Just wanted to share a horrible true story from Sunday. A man in my Divorce Care support group stabbed/murdered his wife and then took his own life, on Sunday.
The group is hosted by a nearby church. We meet weekly for 13 weeks, at nominal costs. (It's a VERY helpful resource).
This group of 14 happened to be about half men. I've been blessed to hear some really loving men talk about missing their kids, & wanting their marriages to work, etc.
"R" is one such man, and he had 2 kids, including a severely disabled son. R did not want the divorce, wanted to reconcile and he talked a lot about missing time with his kids.
On Sunday, R dropped his kids off at his xw's house, (not sure if/when the D was final)
R seemed to be in a good mood, waving to the neighbors who have known him for years. The witness neighbor said R "seemed happy." While his kids remained in the yard, his d9 chatting with the neighbor, R carried the equipment into the house.
Within a span of 9 minutes in total, R stabbed his ExW, ran out of the house, drove to his own place, and took his own life with his gun. EX w died on the outer ramp of her home.

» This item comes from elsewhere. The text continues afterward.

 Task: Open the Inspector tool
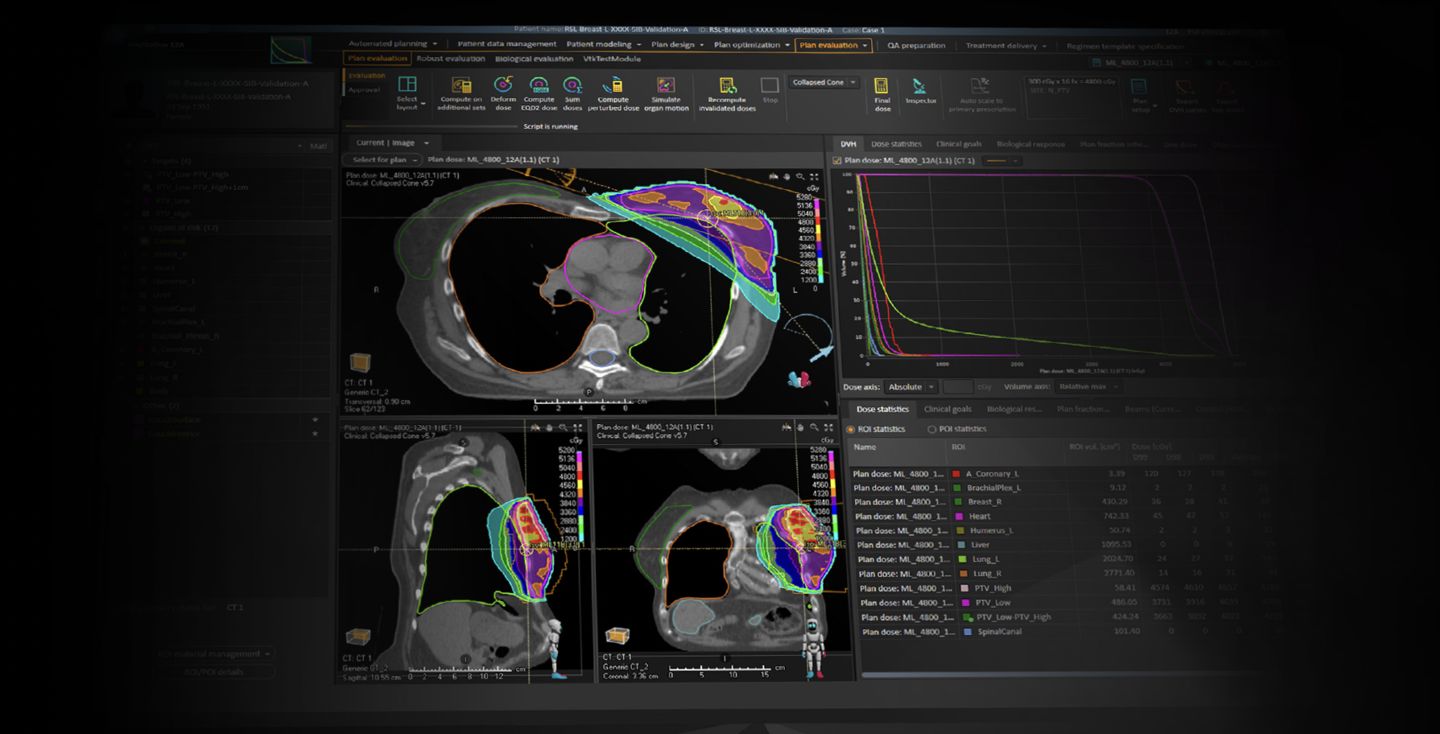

I would never have predicted that this man would do such a thing.
(I believe there was no premeditation for several reasons, but that is beyond the scope of this post.)
I don't know what made R snap, and maybe I never will.
But I'm stunned. He was like a DB guy big time, he did not want the divorce. He tried to save his m.
He loved his kids, but Now they are orphans.
I know he's the bad guy in this. I know what he did was horrific and indefensible.
And I think he will only be known for the last hour of his life.
But he was not a monster before then. I liked him. He seemed to be among the least angry in the group.
The group meets tonight (needless to say) & some grief counselor will be there too.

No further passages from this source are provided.